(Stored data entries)
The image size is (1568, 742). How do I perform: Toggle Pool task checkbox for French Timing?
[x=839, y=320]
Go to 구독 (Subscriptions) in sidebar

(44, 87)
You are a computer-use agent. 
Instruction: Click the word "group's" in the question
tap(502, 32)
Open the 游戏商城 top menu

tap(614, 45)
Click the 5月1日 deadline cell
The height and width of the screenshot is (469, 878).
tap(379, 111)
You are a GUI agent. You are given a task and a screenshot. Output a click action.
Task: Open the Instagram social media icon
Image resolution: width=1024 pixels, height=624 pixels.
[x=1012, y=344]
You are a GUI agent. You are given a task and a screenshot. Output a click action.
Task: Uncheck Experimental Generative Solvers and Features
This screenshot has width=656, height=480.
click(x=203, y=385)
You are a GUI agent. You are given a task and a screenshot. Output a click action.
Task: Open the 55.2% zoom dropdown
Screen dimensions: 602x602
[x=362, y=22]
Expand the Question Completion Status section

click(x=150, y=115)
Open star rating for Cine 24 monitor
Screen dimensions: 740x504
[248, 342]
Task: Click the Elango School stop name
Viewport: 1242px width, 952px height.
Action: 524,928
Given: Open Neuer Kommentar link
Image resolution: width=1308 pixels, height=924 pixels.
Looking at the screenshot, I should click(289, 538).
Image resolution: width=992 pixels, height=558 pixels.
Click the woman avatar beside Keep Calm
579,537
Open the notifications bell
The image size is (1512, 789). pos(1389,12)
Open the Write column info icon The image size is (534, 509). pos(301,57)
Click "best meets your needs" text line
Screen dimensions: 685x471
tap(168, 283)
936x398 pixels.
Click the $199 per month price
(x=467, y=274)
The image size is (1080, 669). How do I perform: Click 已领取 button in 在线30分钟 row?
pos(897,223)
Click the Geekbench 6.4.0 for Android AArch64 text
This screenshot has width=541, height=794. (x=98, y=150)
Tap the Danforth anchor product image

* **Exercise details**
The data above should be reproduced in full and exactly.

* **Output**
The image size is (1568, 742). How do I perform: Toggle Pool task checkbox for French Timing?
[x=839, y=320]
Go to 구독 (Subscriptions) in sidebar

(44, 87)
You are a computer-use agent. 
Instruction: Click the word "group's" in the question
tap(502, 32)
Open the 游戏商城 top menu

tap(614, 45)
Click the 5月1日 deadline cell
The height and width of the screenshot is (469, 878).
tap(379, 111)
You are a GUI agent. You are given a task and a screenshot. Output a click action.
Task: Open the Instagram social media icon
Image resolution: width=1024 pixels, height=624 pixels.
[x=1012, y=344]
You are a GUI agent. You are given a task and a screenshot. Output a click action.
Task: Uncheck Experimental Generative Solvers and Features
This screenshot has width=656, height=480.
click(x=203, y=385)
You are a GUI agent. You are given a task and a screenshot. Output a click action.
Task: Open the 55.2% zoom dropdown
Screen dimensions: 602x602
[x=362, y=22]
Expand the Question Completion Status section

click(x=150, y=115)
Open star rating for Cine 24 monitor
Screen dimensions: 740x504
[248, 342]
Task: Click the Elango School stop name
Viewport: 1242px width, 952px height.
Action: 524,928
Given: Open Neuer Kommentar link
Image resolution: width=1308 pixels, height=924 pixels.
Looking at the screenshot, I should click(289, 538).
Image resolution: width=992 pixels, height=558 pixels.
Click the woman avatar beside Keep Calm
579,537
Open the notifications bell
The image size is (1512, 789). pos(1389,12)
Open the Write column info icon The image size is (534, 509). pos(301,57)
Click "best meets your needs" text line
Screen dimensions: 685x471
tap(168, 283)
936x398 pixels.
Click the $199 per month price
(x=467, y=274)
The image size is (1080, 669). How do I perform: Click 已领取 button in 在线30分钟 row?
pos(897,223)
Click the Geekbench 6.4.0 for Android AArch64 text
This screenshot has width=541, height=794. (x=98, y=150)
Tap the Danforth anchor product image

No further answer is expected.